Friday, March 2, 2007
Sirius CEO Mel Karmazin appeared before a newly formed Antitrust Task Force, a sub-committee of the House Judiciary Committee, on Wednesday last week in Washington, D.C. to defend the proposed U.S. merger between XM and Sirius satellite radio services.
The hearing, carried live on C-SPAN, was attended by representatives from various competing broadcast companies. The representatives challenged the merger deal, and some speakers were openly hostile to Karmazin and to satellite radio in general, while other speakers were more civil.
Several times during the debate, the discussion centered on the failed merger deal between the two satellite television networks DirecTV and Echostar. The comparison between this proposed radio merger and the failed television merger was settled to some extent with an understanding that nearly all television viewers now use either cable or satellite to view available programming. Televised programming content is now delivered mainly in the form of a subscription, rather than airwave transmissions.
Unlike television programming, most radio listeners use over the air receivers to listen to free programming content supported advertisers.

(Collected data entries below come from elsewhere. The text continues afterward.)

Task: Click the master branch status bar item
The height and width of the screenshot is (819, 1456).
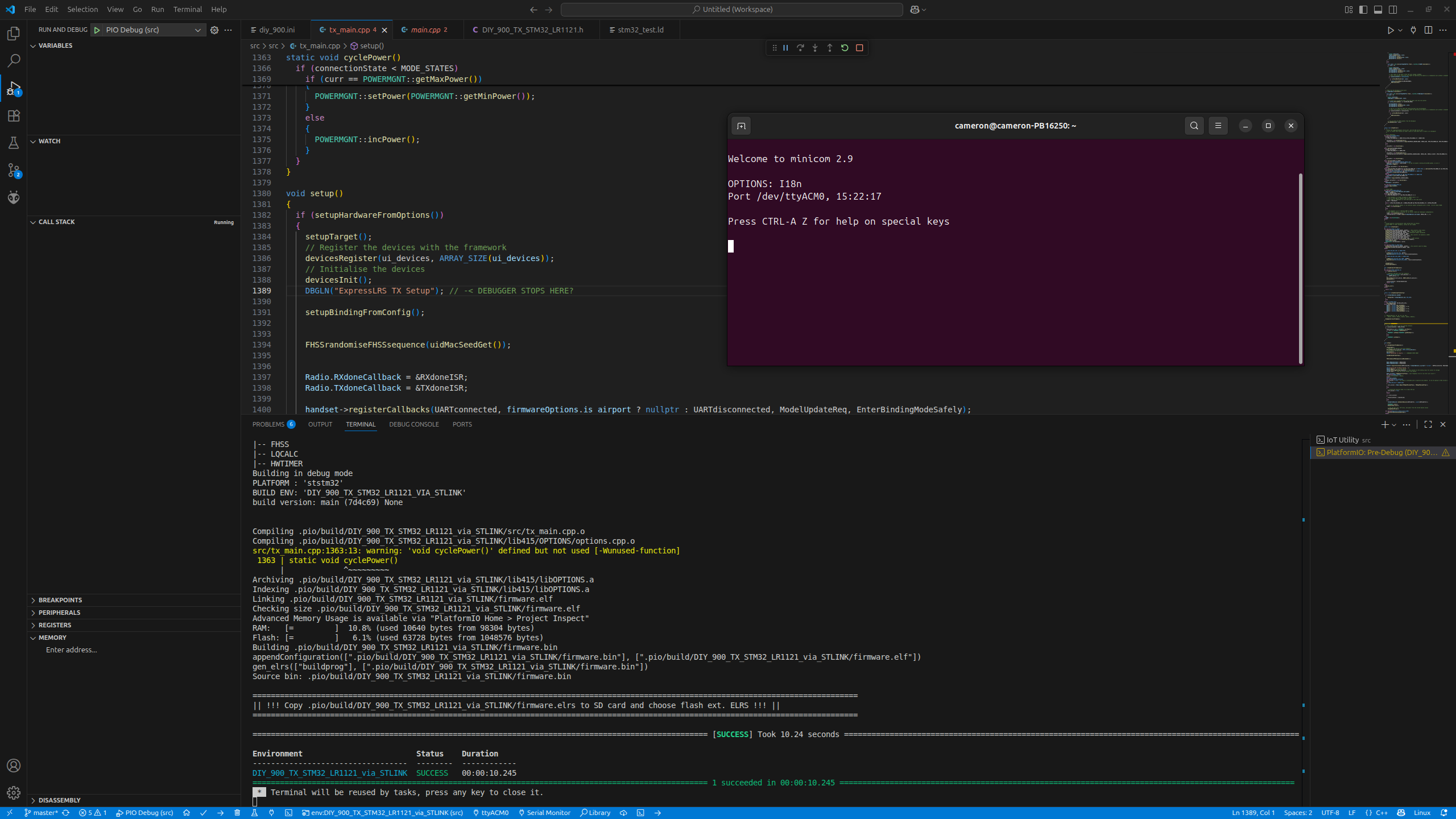Action: (44, 813)
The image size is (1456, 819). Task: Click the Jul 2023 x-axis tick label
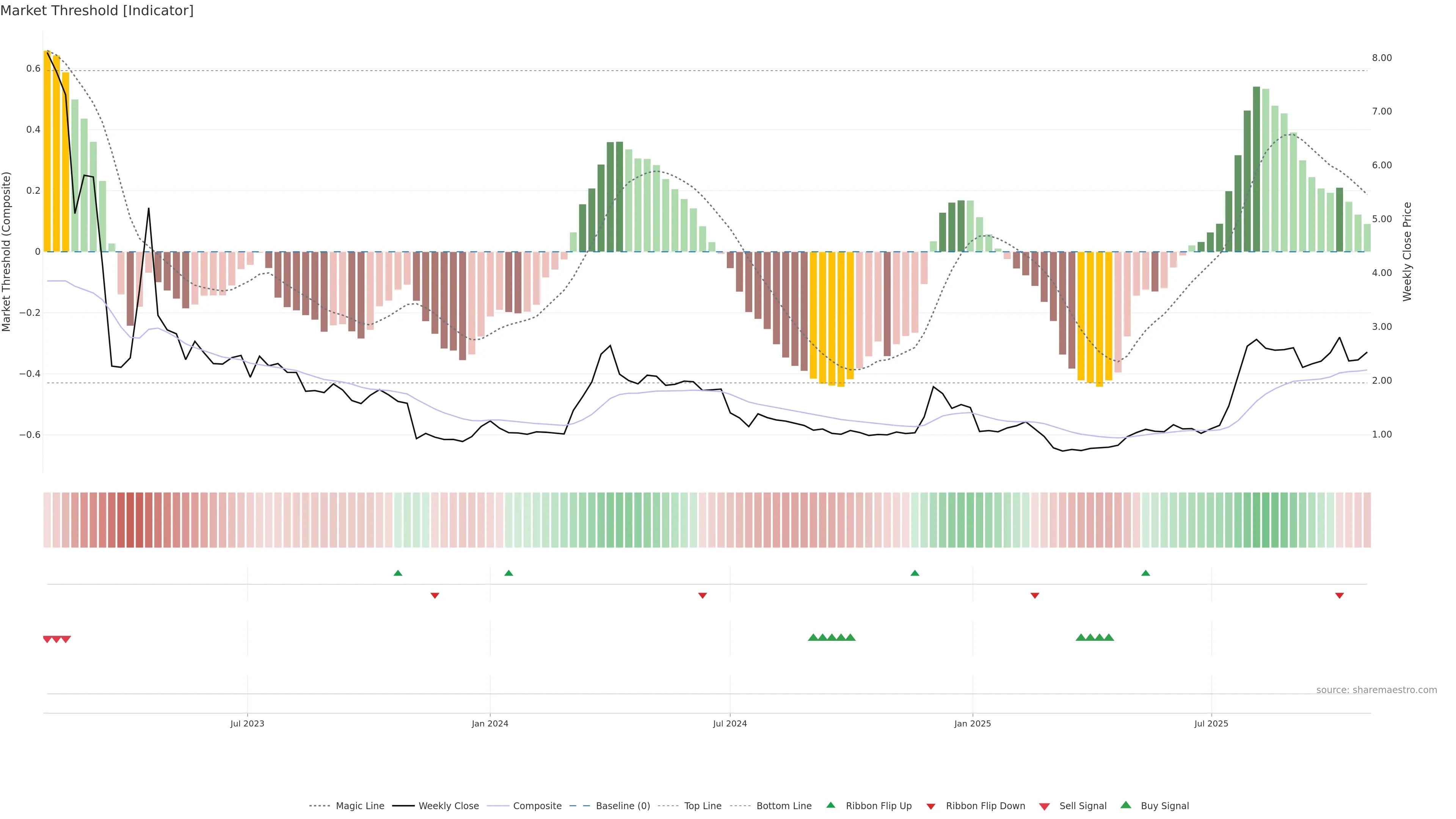[x=247, y=723]

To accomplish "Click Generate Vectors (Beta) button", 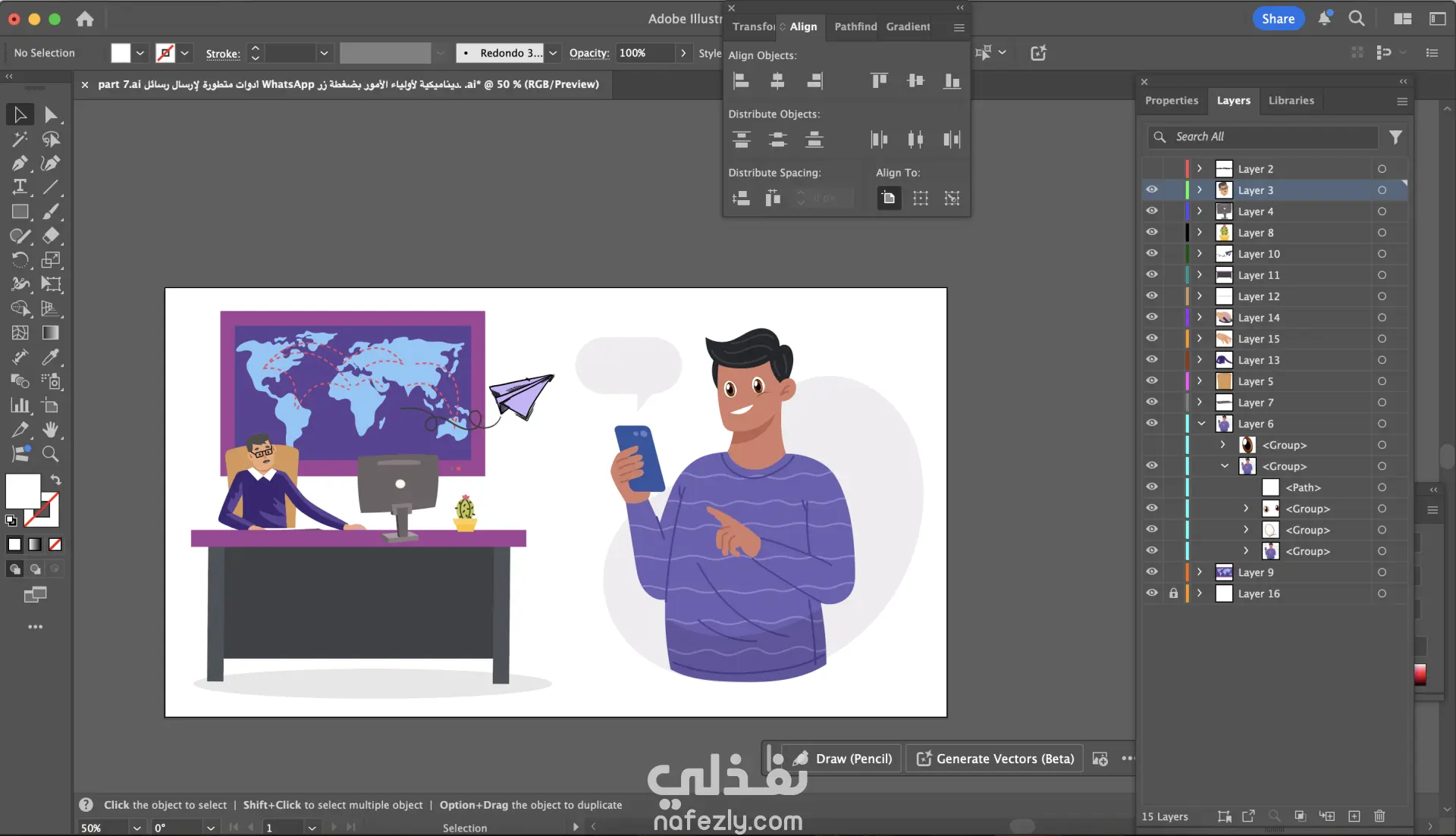I will pyautogui.click(x=996, y=759).
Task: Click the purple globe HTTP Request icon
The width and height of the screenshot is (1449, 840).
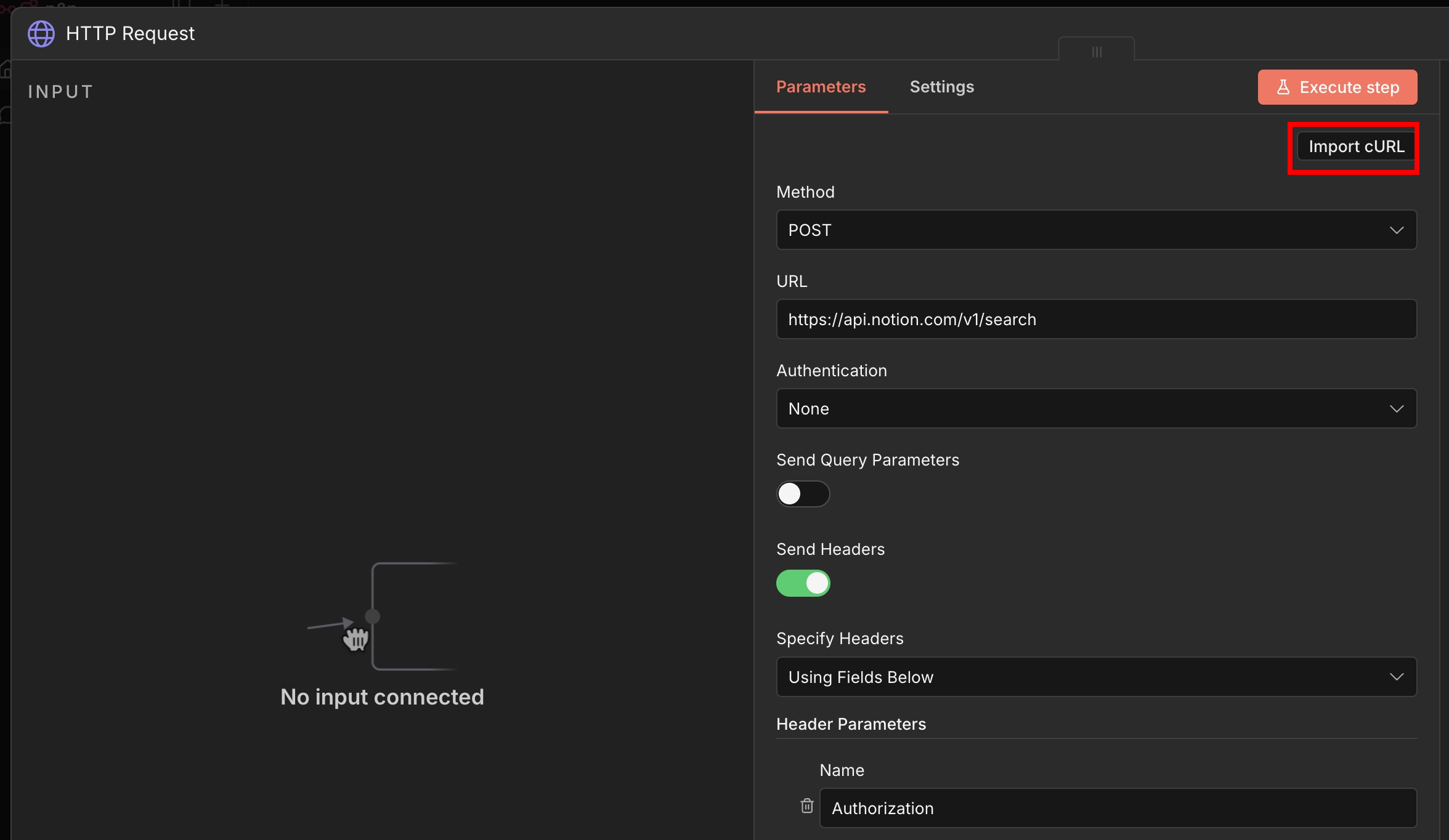Action: pyautogui.click(x=41, y=34)
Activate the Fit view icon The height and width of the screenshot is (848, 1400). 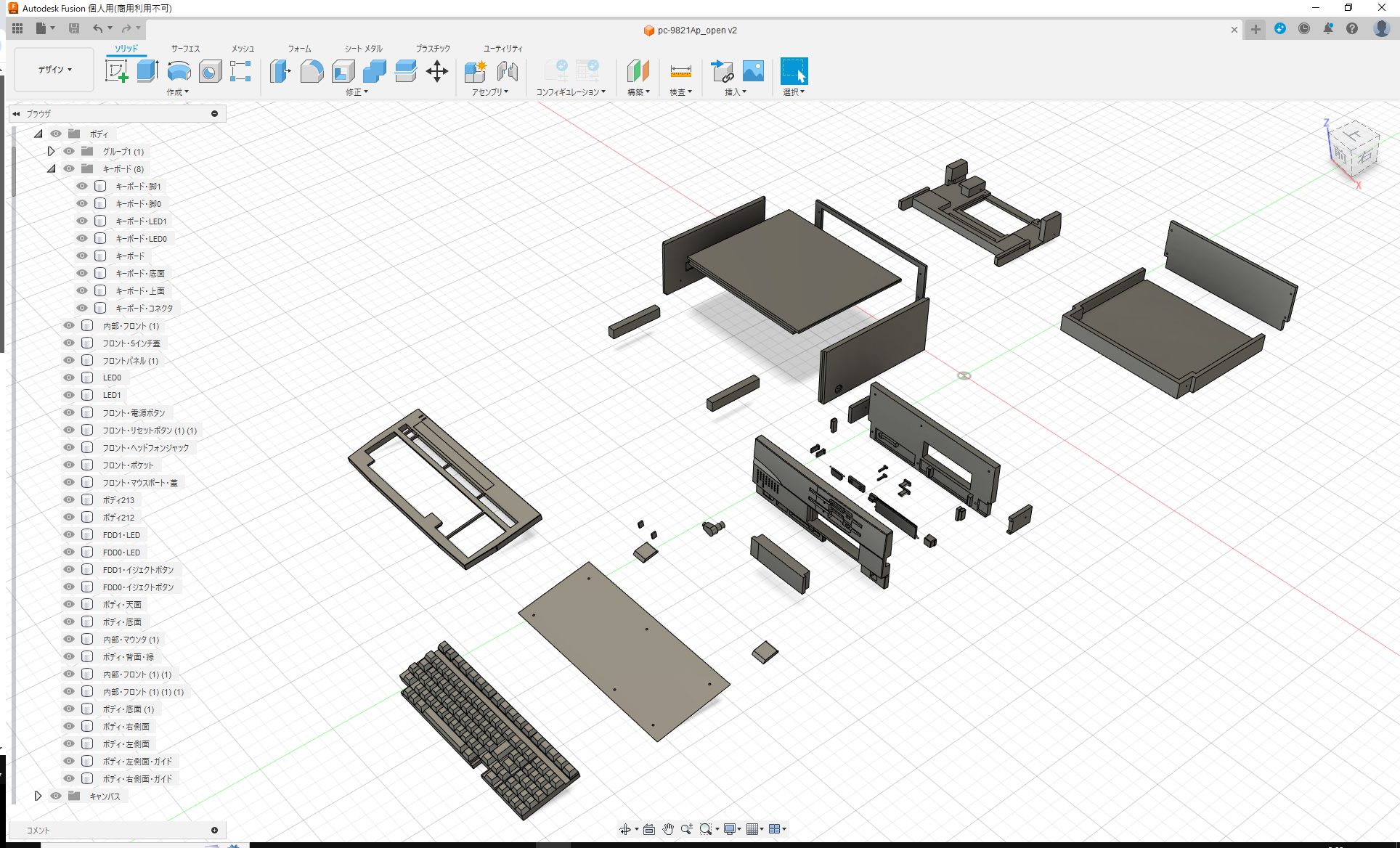(x=706, y=828)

“We come to this hearing with an open mind, but we recognize that the companies have the obligation to convince the Congress, the regulators, and most importantly, the American People that this combination will improve the competitive playing field and benefit consumers,” said John Conyers, the sub-committee chairman. To determine the legality of this merger, Congress first needs to decide whether a combined XM and Sirius would be a monopoly, as the only satellite radio provider in the United States, or whether the new company will actually be in competition with other forms of radio-like entertainment, according to Conyers. The hearing focused on alternatives such as Internet radio, terrestrial radio, portable audio devices, and emerging services, such as cell phone services and WiMax.